Sunday, June 7, 2009

Inspired by reading "The Elegance of the Hedgehog"

Today on my lunch break I stopped at Borders bookstore. I picked up the book "The Elegance of the Hedgehog"(Muriel Barbery) and began to read. In this book, there is a 12-year old girl who is extremely intelligent. She is intelligent enough to surmise that life is absurd and has no meaning. I continued to read what little I could, since I was falling asleep as I was reading--this had nothing to do with the book's content.

On my way out the bookstore's door, I thought, Indeed, life has no meaning in the since any inherit meaning to discover. Life's meaning is not like a hidden room in a mansion; it is there all you have to do is find it.

Life at its most fundamental sense is formed, like babies are, from two components (the mother's egg and the father's sperm). The two people did not create life, they formed life using their collective resources. I think the fundamental shaping of life is analogous to the meaning of life, we shape it with what we have i.e. the resources of our life.

I began to think about this shaping of life like a painting (I am a painter, so I began here). Often, you begin a painting with a white "blank" canvas. This white "blank" canvas analogous to life's meaninglessness. However, because the canvas is white I can apply paint to it and shape the colors into whatever image I want (to the best of my abilities). Life's meaninglessness provides this same opportunity. Because life is meaningless I can apply and shape any meaning I want onto it. Therefore life is meaningless, but my life can have any meaning I want.

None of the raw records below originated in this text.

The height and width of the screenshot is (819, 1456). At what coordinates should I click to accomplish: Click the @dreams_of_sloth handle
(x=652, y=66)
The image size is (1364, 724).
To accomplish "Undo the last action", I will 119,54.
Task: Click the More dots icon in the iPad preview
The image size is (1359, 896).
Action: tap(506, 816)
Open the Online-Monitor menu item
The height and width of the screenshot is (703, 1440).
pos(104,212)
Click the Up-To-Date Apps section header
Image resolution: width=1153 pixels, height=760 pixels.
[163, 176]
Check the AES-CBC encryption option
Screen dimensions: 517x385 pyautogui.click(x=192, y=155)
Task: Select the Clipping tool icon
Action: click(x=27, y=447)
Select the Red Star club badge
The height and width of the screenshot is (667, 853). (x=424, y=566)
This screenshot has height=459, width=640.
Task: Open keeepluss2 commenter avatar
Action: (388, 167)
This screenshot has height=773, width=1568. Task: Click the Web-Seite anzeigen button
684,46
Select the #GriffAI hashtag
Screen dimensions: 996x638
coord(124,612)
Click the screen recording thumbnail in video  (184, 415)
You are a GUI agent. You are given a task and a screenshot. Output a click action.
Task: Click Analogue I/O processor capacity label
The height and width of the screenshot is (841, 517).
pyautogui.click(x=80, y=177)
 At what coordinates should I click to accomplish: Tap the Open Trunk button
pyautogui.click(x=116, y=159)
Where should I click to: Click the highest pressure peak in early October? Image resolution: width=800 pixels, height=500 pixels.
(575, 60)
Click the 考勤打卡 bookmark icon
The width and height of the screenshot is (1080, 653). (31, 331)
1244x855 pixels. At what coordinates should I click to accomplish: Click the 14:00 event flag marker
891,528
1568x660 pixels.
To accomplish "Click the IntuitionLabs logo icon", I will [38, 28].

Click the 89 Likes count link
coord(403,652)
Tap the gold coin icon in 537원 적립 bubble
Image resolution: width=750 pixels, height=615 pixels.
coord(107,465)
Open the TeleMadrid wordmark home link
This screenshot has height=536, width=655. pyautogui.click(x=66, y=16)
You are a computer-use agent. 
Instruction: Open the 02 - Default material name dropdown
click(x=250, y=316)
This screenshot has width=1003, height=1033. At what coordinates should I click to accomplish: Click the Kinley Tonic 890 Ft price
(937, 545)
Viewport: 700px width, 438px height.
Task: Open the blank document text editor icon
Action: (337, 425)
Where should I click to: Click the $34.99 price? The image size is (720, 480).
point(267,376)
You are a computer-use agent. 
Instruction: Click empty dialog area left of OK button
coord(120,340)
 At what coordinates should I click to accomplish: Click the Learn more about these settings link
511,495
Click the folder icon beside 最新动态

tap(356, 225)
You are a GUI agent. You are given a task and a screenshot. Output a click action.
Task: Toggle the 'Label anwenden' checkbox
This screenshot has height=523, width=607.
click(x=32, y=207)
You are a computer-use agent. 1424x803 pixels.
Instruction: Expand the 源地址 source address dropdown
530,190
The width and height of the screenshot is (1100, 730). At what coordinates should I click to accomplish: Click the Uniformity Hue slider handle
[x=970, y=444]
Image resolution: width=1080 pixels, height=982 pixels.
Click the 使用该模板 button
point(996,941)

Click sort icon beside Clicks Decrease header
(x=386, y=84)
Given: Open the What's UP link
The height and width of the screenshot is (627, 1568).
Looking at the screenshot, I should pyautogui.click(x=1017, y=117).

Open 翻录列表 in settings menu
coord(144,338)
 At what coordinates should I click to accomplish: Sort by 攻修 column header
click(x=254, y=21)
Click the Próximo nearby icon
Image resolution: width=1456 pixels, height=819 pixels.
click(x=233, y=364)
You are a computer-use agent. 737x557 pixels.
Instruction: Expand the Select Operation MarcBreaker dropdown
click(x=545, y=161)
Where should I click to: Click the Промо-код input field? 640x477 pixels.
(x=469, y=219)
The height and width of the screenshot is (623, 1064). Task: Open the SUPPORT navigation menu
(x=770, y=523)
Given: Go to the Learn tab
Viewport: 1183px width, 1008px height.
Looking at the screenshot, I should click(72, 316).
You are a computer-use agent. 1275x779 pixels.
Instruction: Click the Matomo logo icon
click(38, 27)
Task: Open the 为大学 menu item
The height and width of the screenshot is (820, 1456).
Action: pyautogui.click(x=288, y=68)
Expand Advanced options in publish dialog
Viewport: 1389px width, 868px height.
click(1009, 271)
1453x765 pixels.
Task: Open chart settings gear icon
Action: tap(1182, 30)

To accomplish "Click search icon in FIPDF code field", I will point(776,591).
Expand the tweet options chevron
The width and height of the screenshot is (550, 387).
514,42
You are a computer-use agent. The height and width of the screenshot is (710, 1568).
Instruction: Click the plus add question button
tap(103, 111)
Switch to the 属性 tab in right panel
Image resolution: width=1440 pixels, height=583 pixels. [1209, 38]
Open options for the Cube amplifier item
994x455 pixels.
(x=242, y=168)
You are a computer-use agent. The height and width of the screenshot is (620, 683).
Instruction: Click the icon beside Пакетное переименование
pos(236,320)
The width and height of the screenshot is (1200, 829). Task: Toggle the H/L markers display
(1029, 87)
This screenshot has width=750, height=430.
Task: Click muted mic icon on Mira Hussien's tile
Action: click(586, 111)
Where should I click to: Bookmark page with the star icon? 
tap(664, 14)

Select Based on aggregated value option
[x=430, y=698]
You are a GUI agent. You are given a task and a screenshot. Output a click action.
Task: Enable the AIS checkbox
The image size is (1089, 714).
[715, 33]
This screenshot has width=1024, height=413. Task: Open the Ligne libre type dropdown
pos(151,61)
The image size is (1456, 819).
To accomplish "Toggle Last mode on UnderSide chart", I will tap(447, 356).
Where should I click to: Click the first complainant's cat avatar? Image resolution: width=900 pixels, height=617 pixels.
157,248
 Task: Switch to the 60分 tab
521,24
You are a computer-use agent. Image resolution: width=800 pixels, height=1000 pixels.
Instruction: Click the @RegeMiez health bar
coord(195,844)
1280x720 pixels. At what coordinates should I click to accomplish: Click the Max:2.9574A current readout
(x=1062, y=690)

Then I thought, Wow that is overwhelming. I have heard an economist say that products don't sell if there are too few or too many choices. Too few and you want more options, and to many and making a choice is too difficult. When I considered a market economic point-of-view I thought of a quote from the film "Adaptation," when Susan Orlean says, "There are too many ideas and things and people. Too many directions to go. I was starting to believe the reason it matters to care passionately about something, is that it whittles the world down to a more manageable size. "

To create a specific meaning for life, or even to believe life has a meaning and all we have to do is find it allows us to whittle the world down to a more manageable size. I am skeptical about this approach. However, I see it happening all the time. I see people constantly limiting how much of the world they can manage. They only have a few close friends, or only hangout with their significant other, only communicate with people who are in their immediate location, etc. I am not suggesting this is incorrect. I think they are examples of people whittling their world to a manageable size. But why?

I infer, just as the character from "The Elegance of the Hedgehog" posits that life is meaningless and absurd, if we can manage, narrow and "whittle the world down" shaping a meaningful life is a less difficult task. However, the flip side is that shaping a meaningful life is not a difficult task, no matter how small or large we perceive the world to be. It is not difficult because there is no need to control life.

Hence, you can not control the meaning of something which is meaningless. However, you can use your acquired, meaningless resources to compile and shape and impose meaning onto life. Then, from your perspective, life will appear to have meaning.

The inverse of this would to say life has no meaning and in saying that, life has a meaningful meaninglessness.